Of the Cook Islands, Atiu (again 45 minutes by air from Rarotonga) is where I sense the most palpable sustainability. This is partly because nobody does anything harmful besides damaging their livers with home brew.
The island's population of 400 inhabits a raised coral massif that sprouts an impenetrable forest featuring lustrous ferns. Atiuans were living by the coast when Cook happened by during his third Pacific voyage in 1777.
When missionaries came and evangelised their chieftain, they gathered the new flock on the central plateau around a colossal church. Outside, where Sunday service intones sweet harmonies, pigs feast on fallen mangoes.
The biggest event on Atiu since that evangelical mission will be the completion of a solar panel farm to bestow energy self-sufficiency.
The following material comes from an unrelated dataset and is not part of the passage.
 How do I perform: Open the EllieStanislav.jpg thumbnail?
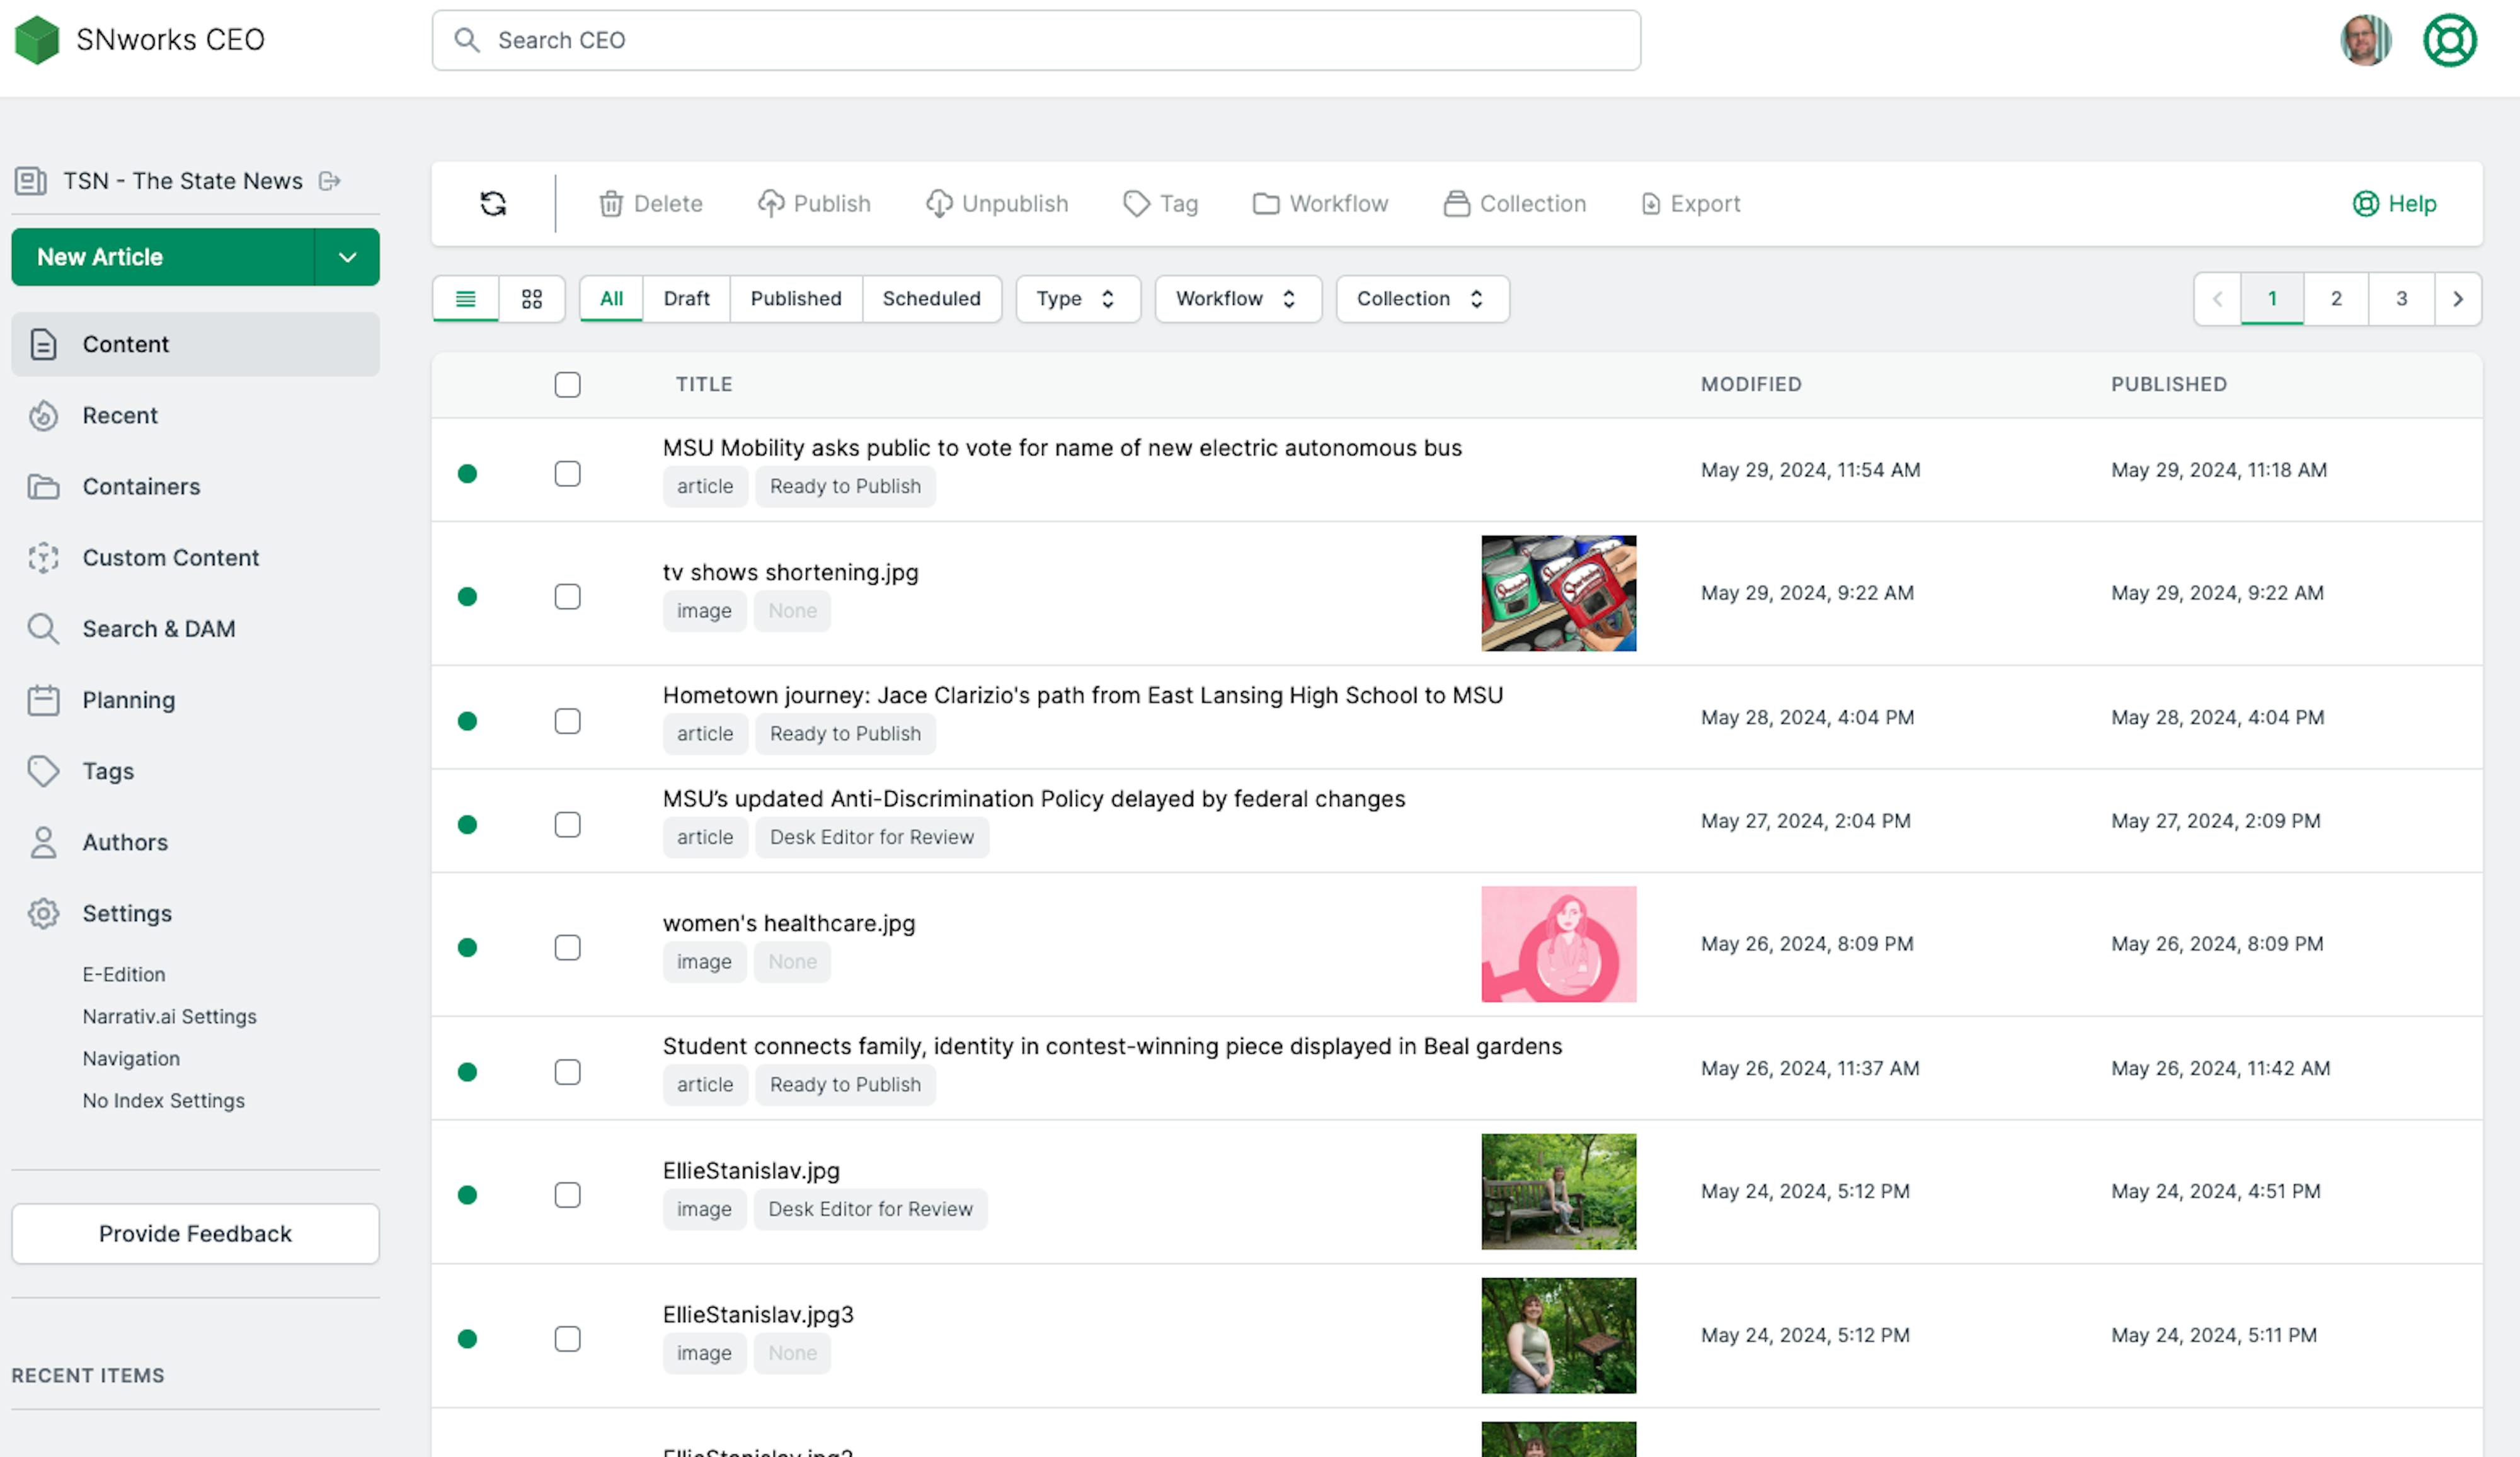point(1558,1191)
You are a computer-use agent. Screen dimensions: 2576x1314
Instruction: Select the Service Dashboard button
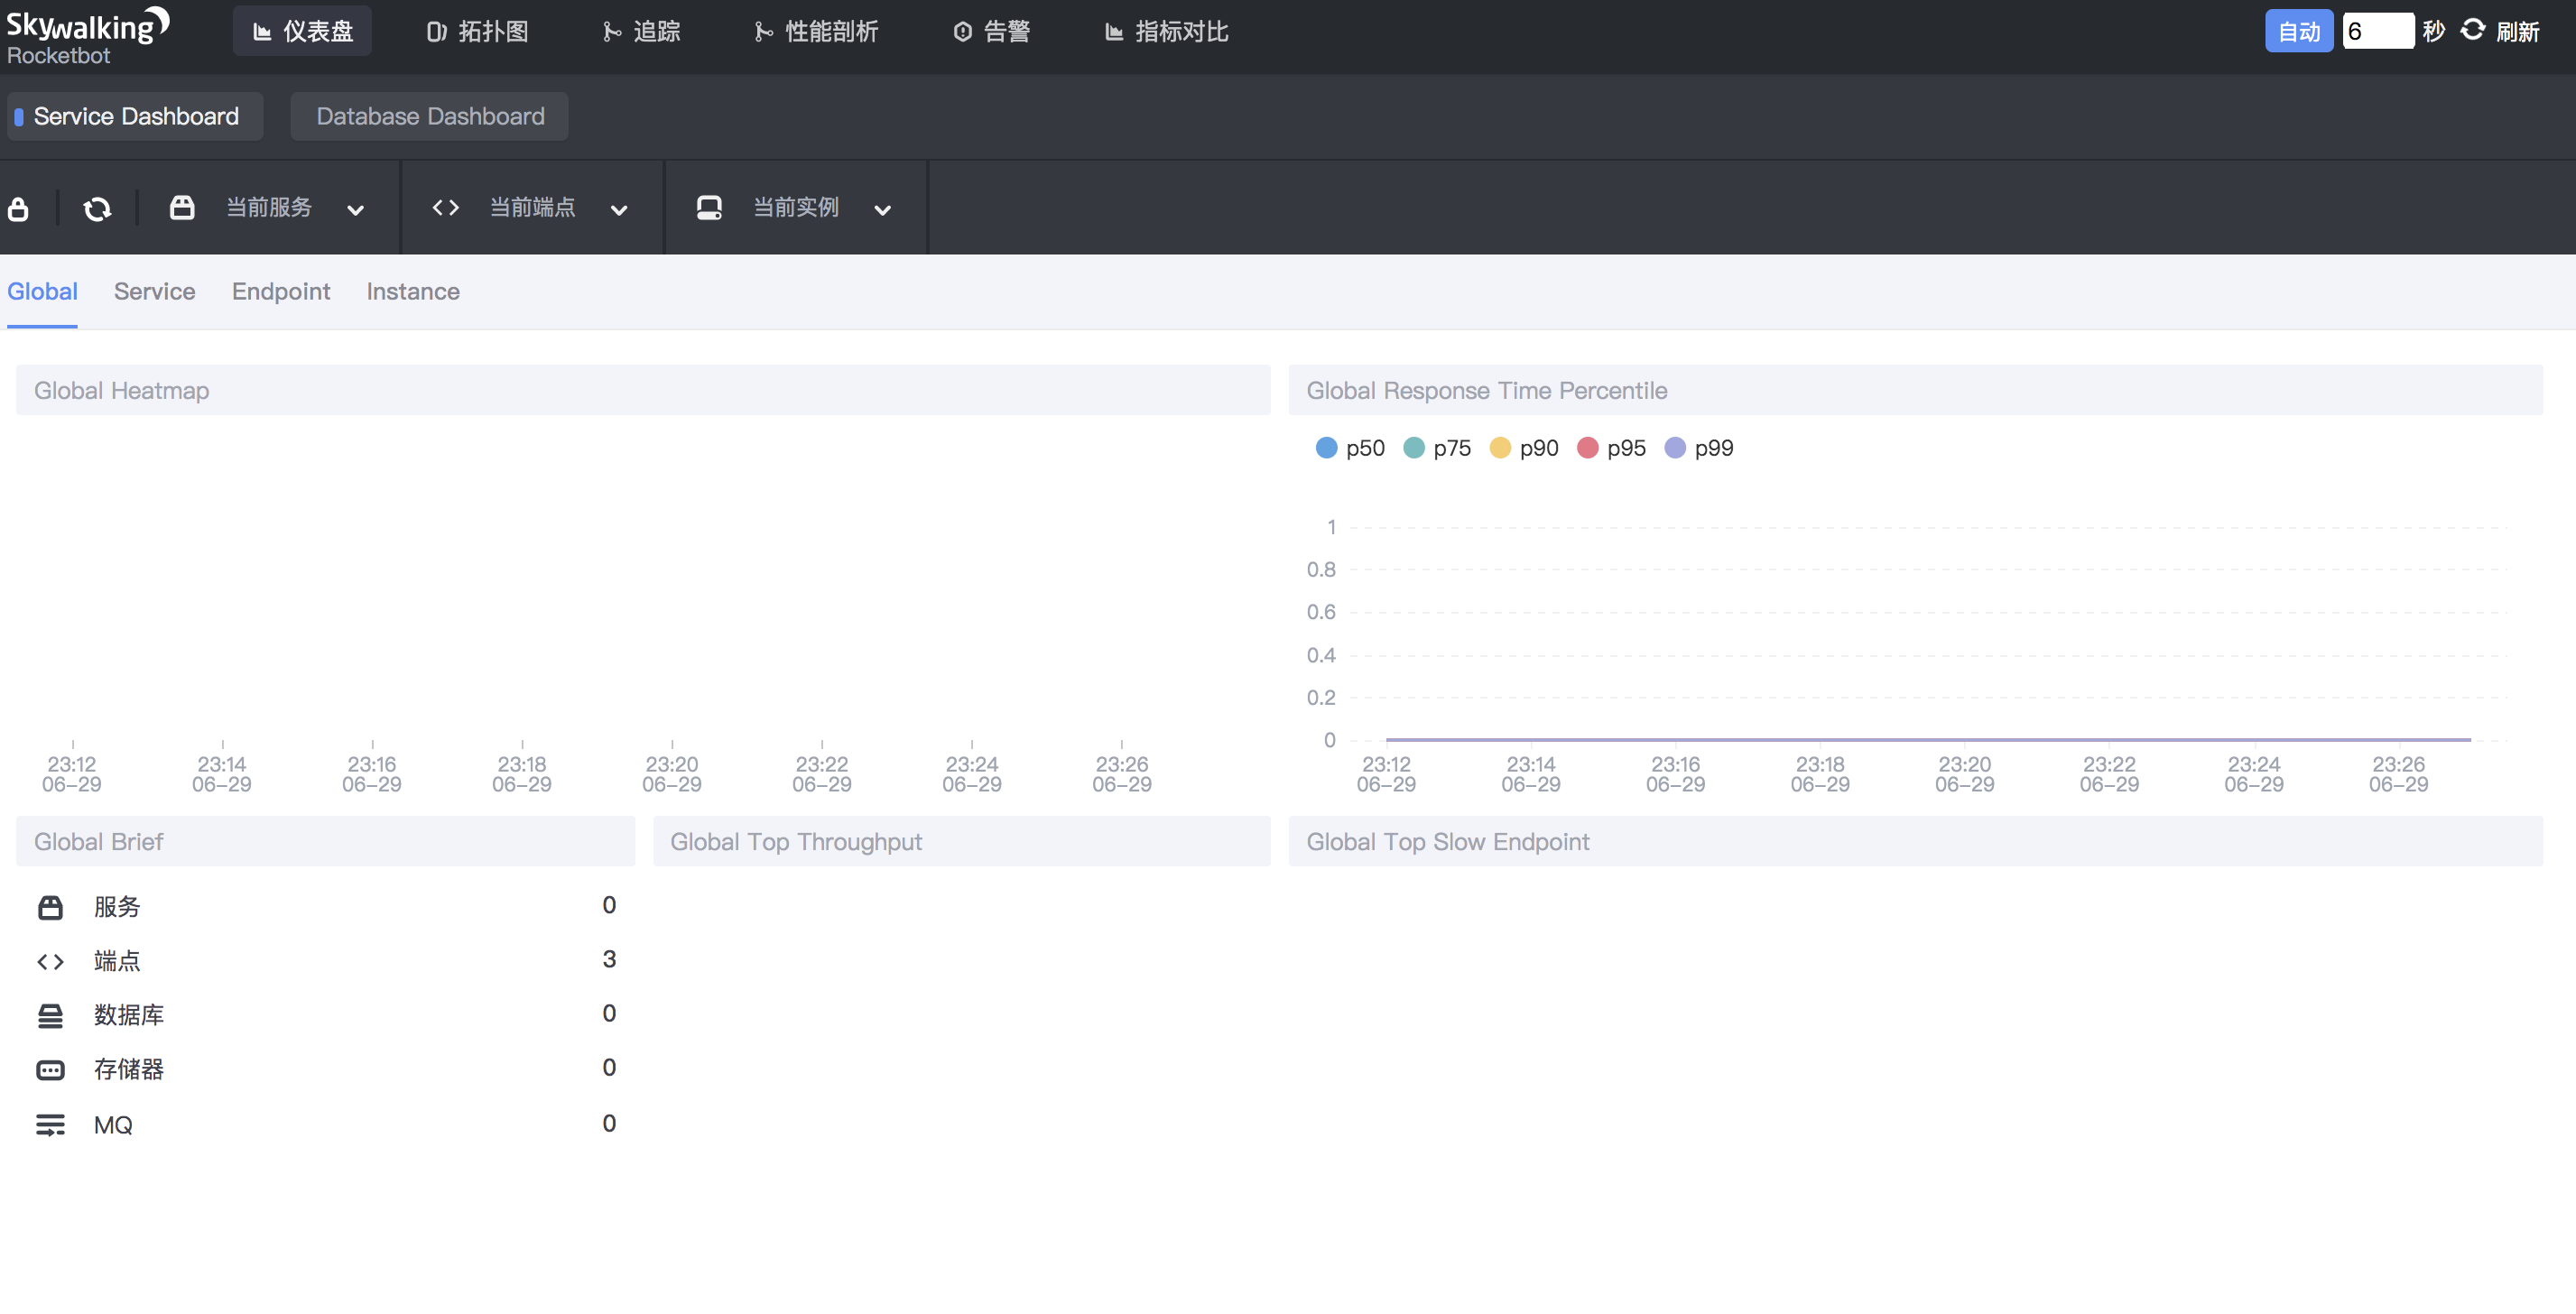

Already sporting this technology is Atiu Villas, built by New Zealander Roger Malcolm and his Atiuan wife, Kura.
Their chalets overlook a garden of Eden with intoxicatingly sweet-scented wild ginger, and the coffee used is organic arabica, grown by Mata Arai, the Cook Islands' only bean-to-bag producer. "There was no electricity or running water when we arrived in 1978 with the island's first flight," says Malcolm. Atiu still receives only 1500 visitors each year.
Adventure is provided by several excellent nature-based tours. "Birdman" George takes me spotting endemic kura lorikeets. Their scarlet-red plumage was so coveted for ceremonial garments that the bird was plucked to extinction.
Fortunately, some had been taken as gifts to Tahiti where a surplus remained, allowing them to be reintroduced.
Next day, among craggy limestone pinnacles, I'm taken to Anatakitaki — a three-chambered cavern of stalactites, stalagmites and scuttling purple crabs — to see endemic kopeka swiftlets. With remarkable mimicry the birds behave as bats in darkness and fill the caverns with clicks to echo-locate and gorge upon insects.
The swiftlets covet darkness as much as Atiu's men, who would have little to do in the evenings if it weren't for their tumunu, or bush-beer drinking clubs. One of them is Te Po Nui ("Big Night Out"), little more than an open-sided shelter.
My fellow drinkers tell me how righteous missionaries drove this habit underground, so their ancestors hid their illicit hooch in tumunu — the hollowed-out bases of coconut palms — which give these watering-holes their name.
Guests are expected to leave a small contribution for ingredients, one of the best investments I made all trip. What can beat an authentic evening in a sultry palm grove, listening to island songs and beefing about politics — with not a coconut-shell bra in sight?
Checklist
GETTING THERE Jetstar flies direct from Auckland to Rarotonga, with six flights a week between July and October. One-way fares start from $169.